:: WORK ORDER ::
Pictures must be left out. Print the lines from the beginning of the material through the line holding "You are a computer-use", exactly and nothing else.
[EXCERPTED DATA]
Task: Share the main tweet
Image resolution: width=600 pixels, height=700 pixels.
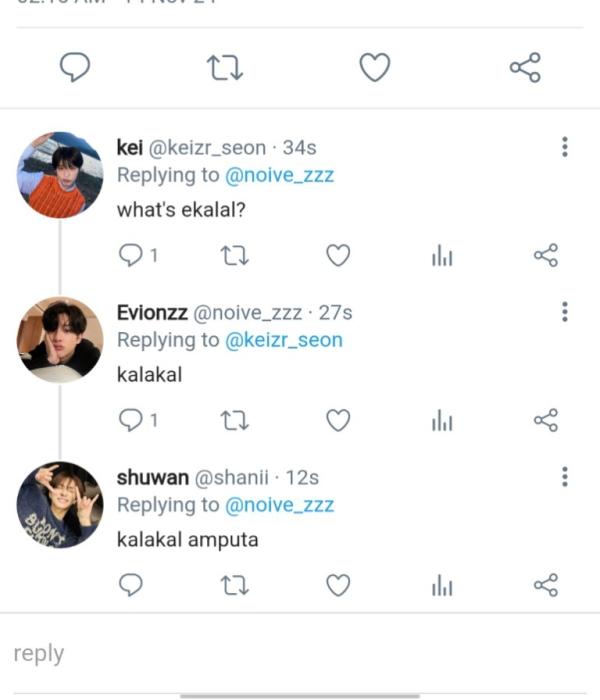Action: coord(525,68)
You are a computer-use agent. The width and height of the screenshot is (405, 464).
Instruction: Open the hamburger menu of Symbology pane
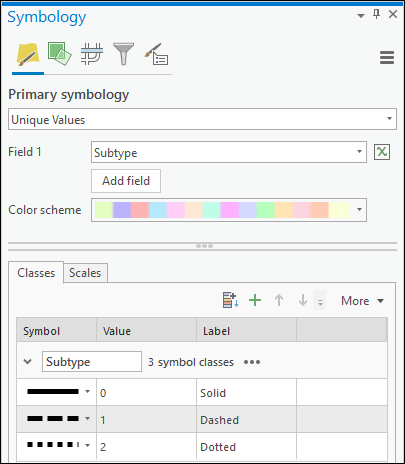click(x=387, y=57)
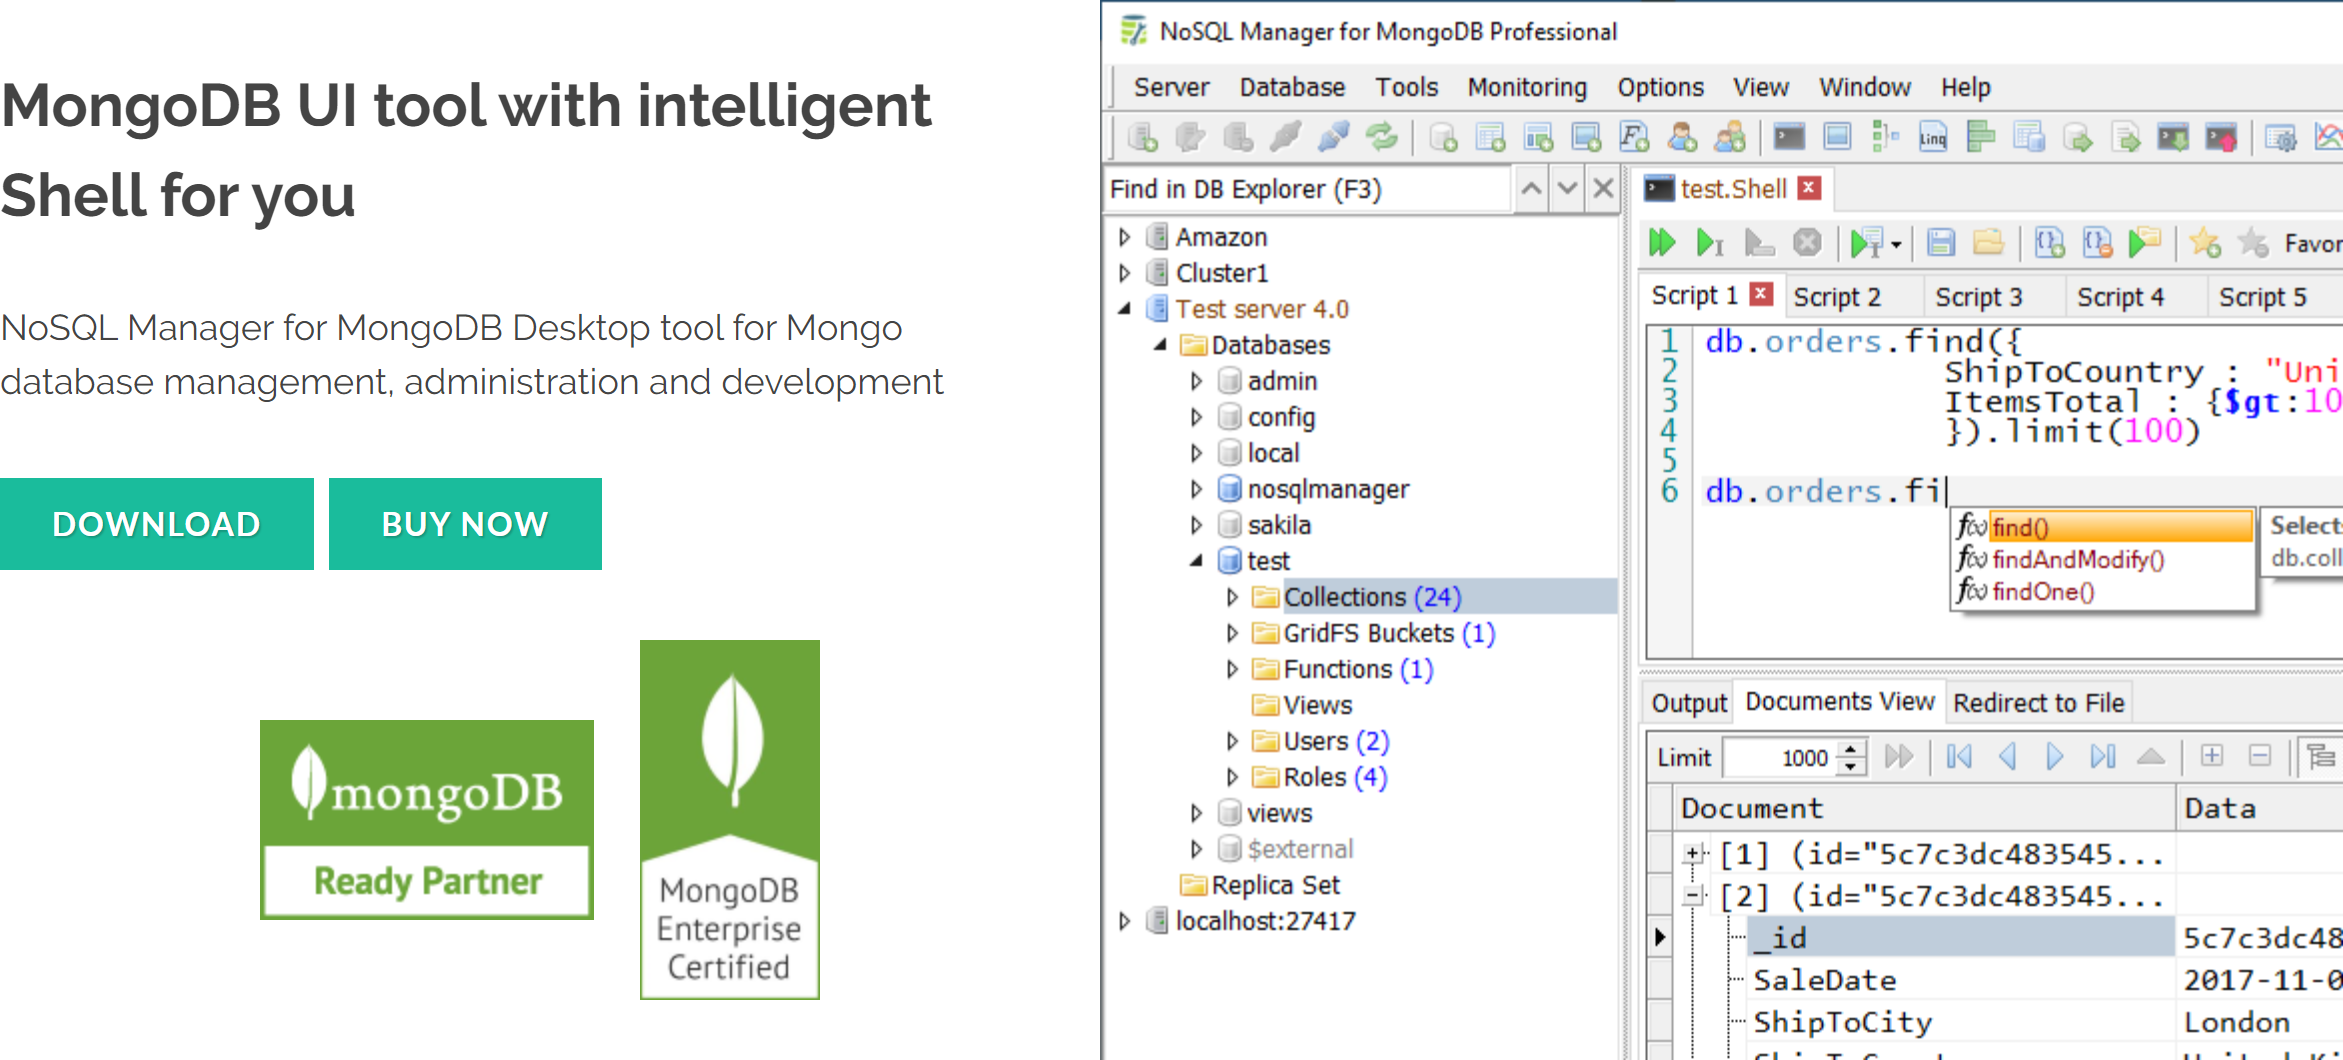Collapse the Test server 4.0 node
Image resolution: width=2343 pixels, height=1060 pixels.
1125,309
[/EXCERPTED DATA]
:: FINISHED TASK ::
Task: Share the main tweet
Image resolution: width=600 pixels, height=700 pixels.
Action: coord(525,68)
You are a computer-use agent. The width and height of the screenshot is (405, 464).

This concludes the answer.